Raga berdehem. "Ya, oke gue datang."
"Nah gitu dong bro!" Geo berdiri merangkul Raga.
🍁🍁
Esok harinya mobil Alphard yang Geo kemudikan itu sampai didepan rumah Raga, bunyi klakson yang ulang-ulang kali ia bunyikan untuk menjahili Raga yang tengah memakai sepatu di teras rumahnya.
Selesai memakai sepatunya, Raga berdiri menghampiri mobil Geo. Ia masuk ke kursi belakang, dengan kursi samping kemudi yang sudah diisi oleh Orlando.
"Wangi banget lo Ga, kemeja hitam. Raga tau banget rahasia bikin cewek meleleh, Khanza bisa tambah kepincut sih kalau lihat ini." komentar Orlando langsung heboh saat Raga masuk kedalam mobil, wangi musk yang menjadi ciri khas Raga.
"Iya lagi, parah Khanza mesti tutup mata sih ini." Geo ikut-ikutan, sebelum menjalankan mobilnya menuju kost Khanza.
Disana sudah ada Khanza yang menunggu di halte yang tak jauh dari area kostnya. Khanza masuk kedalam mobil Geo setelah pintunya bergeser saat dibuka oleh Geo. Khanza duduk disamping kiri Raga.
"Khanza," panggil Geo.
Khanza berdehem. "Apa Kak?" tanyanya yang tengah bercermin menggunakan kamera handphonenya.
Geo menatap Khanza dari spion mobil dalam. "Lo tambah cantik pake kalung itu."
Khanza menyentuh lehernya kalung liontin bola silver yang melingkar dilehernya tampak cocok dipakai Khanza, ditambah dengan Khanza menggunakan jeans putih dengan atasan biru langit.
"Beneran Kak?

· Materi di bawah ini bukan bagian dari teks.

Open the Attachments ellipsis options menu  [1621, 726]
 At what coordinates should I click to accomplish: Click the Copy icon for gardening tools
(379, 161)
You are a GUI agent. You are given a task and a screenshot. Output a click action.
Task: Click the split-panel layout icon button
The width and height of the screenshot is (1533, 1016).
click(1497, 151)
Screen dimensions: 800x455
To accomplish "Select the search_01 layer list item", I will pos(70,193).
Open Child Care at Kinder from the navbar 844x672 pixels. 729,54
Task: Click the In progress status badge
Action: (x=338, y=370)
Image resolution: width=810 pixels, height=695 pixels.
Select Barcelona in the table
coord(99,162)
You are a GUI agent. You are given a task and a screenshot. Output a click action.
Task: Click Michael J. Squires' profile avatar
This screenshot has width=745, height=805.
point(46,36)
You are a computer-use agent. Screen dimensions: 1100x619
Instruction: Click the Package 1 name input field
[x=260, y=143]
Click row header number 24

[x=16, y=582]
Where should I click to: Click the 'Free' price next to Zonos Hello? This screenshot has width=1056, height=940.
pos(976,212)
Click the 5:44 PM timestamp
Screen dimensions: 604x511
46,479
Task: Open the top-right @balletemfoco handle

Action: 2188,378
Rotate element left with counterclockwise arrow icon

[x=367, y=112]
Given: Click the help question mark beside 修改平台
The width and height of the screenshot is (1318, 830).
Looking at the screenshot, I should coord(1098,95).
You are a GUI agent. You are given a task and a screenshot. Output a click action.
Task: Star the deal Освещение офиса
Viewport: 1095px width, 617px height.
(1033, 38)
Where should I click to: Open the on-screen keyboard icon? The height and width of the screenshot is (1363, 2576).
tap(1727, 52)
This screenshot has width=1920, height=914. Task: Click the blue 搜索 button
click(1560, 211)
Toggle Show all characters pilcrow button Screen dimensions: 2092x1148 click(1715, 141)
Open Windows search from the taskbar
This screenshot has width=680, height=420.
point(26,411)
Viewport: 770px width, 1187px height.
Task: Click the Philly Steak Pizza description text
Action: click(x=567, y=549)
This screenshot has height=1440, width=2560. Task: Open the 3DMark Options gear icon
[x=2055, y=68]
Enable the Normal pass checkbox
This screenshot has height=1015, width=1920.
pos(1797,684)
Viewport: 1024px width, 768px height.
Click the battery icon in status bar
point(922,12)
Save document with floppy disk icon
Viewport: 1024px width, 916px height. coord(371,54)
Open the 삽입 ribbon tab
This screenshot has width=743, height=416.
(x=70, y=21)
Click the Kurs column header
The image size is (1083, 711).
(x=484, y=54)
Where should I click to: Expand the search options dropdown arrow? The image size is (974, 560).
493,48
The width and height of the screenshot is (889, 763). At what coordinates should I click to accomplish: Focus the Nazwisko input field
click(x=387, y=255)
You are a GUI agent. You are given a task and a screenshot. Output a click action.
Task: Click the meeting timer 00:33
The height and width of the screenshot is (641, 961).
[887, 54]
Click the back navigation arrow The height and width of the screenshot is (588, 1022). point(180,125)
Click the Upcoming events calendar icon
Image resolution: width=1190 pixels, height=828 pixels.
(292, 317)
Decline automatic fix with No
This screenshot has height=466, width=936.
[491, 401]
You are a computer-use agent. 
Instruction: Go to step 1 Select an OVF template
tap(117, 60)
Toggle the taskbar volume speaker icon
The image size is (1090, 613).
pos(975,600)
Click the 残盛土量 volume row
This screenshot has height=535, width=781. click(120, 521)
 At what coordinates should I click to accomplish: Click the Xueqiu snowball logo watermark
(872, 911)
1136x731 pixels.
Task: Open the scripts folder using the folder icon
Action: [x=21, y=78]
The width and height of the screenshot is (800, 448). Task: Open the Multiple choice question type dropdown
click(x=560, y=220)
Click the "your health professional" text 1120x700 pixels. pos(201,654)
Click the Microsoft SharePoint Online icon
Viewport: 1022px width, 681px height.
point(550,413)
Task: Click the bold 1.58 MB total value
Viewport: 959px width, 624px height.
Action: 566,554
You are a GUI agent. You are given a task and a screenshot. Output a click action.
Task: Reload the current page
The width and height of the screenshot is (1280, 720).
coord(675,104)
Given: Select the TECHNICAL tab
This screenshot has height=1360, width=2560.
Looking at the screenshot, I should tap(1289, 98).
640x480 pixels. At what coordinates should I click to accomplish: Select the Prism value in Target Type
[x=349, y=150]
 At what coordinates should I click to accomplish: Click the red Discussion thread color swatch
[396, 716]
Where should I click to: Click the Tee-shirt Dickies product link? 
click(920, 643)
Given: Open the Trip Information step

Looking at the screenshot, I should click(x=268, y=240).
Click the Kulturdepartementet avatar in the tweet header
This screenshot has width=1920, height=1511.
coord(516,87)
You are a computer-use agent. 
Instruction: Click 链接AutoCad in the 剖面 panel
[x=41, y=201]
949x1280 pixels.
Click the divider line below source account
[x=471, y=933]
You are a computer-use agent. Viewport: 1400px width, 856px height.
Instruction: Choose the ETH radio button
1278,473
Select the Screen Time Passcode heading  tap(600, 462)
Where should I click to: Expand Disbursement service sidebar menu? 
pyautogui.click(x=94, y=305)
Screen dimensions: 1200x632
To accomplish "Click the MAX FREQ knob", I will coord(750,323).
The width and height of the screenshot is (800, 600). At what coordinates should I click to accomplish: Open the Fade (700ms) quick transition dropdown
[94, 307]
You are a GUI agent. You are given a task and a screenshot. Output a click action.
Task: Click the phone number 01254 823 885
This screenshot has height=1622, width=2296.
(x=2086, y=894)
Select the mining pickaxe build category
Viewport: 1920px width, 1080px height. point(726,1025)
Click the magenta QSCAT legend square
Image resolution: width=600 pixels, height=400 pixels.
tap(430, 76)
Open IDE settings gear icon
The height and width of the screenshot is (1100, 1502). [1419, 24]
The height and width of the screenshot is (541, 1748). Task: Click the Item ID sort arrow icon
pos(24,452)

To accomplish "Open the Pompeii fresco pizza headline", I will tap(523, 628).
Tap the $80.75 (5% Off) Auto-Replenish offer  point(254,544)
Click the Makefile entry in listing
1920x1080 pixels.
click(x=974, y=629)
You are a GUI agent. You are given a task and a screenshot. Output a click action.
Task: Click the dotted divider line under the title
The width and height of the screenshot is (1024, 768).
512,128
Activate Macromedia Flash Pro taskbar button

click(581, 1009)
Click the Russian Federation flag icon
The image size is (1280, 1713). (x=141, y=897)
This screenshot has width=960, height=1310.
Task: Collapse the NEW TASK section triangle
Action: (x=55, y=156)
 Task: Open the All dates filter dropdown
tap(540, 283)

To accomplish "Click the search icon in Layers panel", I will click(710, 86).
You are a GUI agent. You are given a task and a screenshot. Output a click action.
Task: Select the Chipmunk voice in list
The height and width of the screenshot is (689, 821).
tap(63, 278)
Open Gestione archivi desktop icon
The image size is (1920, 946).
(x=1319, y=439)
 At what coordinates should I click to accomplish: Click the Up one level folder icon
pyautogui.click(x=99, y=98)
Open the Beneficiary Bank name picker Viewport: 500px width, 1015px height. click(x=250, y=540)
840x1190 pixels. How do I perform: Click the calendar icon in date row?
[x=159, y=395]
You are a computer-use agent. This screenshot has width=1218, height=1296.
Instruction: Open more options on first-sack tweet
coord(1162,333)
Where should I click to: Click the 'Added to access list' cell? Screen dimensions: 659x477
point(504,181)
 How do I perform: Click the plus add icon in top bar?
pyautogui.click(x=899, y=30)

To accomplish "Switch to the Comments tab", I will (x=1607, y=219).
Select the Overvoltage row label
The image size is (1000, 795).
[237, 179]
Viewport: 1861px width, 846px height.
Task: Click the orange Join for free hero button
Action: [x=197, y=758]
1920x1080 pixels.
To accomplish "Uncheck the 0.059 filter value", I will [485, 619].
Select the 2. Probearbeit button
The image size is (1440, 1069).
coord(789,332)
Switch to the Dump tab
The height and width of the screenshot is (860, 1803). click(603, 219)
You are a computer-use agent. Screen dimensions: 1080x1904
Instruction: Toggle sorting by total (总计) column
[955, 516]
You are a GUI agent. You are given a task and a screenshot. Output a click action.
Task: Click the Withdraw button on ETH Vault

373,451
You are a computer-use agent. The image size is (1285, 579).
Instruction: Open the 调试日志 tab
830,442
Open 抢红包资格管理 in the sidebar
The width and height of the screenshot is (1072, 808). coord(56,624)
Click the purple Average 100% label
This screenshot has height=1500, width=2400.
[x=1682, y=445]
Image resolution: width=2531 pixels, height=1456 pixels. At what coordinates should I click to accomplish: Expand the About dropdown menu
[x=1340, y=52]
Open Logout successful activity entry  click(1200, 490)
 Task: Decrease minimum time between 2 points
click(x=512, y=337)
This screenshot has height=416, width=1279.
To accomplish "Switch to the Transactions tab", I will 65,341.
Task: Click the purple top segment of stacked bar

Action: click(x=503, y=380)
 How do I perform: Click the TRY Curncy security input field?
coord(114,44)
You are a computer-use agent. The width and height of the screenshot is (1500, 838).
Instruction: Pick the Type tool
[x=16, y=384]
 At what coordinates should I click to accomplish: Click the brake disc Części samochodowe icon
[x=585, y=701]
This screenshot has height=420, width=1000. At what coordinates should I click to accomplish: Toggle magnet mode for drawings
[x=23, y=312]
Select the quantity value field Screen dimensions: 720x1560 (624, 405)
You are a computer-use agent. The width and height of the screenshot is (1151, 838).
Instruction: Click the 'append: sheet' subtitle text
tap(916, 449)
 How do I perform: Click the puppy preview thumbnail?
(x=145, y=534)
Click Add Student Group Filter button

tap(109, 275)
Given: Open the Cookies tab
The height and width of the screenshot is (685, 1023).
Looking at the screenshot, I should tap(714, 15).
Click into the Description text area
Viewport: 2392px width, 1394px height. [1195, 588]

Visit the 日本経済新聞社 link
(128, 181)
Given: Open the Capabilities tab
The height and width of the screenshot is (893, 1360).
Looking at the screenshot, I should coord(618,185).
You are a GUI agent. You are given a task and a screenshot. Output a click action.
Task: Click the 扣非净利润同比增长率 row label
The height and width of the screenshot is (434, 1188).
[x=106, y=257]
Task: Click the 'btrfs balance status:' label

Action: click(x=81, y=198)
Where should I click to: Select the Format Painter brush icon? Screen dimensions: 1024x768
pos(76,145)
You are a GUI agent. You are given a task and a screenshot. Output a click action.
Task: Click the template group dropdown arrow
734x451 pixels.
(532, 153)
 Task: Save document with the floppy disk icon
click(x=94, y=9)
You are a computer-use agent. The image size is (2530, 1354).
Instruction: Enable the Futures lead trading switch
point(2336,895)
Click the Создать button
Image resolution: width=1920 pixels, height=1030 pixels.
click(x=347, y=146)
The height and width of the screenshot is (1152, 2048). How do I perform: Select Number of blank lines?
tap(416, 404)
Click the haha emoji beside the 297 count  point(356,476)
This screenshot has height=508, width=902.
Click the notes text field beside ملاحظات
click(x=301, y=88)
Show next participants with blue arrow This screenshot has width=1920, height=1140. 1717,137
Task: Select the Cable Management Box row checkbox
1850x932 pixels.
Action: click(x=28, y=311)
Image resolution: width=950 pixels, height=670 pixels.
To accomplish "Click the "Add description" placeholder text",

Gue sempat nggak pede tadinya," ujar Khanza.
Orlando ikut melirik kebelakang. "Darimana letak nggak pedenya Za?" tanya Orlando menyayangkan.
"Takutnya ada yang bilang gue sok cantik," kata Khanza terang-terangan menyindir Raga yang disampingnya.
Laki-laki itu menoleh, memutar bola matanya. "Emang."
"Dih emang cantik, mana tuh yang bilang kayak gitu?" Geo menyahut, ia tidak terlalu fokus dengan balasan Raga tadi.
"Orang ganteng sih sayangnya," ujar Khanza, nada bicaranya melemah ketika menyadari ketampanan Raga hari ini yang berkali-kali lipat.
Dua kancing atasnya dibiarkan terbuka, maksudnya apa coba?
Wanginya yang selalu membuat Khanza ingin memeluk laki-laki itu erat-erat, namun sayangnya Khanza masih mencoba menjaga sikap.
Perjalanan mereka menuju villa keluarga Geo memakan waktu sekitar satu jam lebih sampai akhirnya tiba ditempat itu, Geo lebih dulu memarkirkan mobilnya bersama dengan dua mobil lainnya yang sudah berada ditempat.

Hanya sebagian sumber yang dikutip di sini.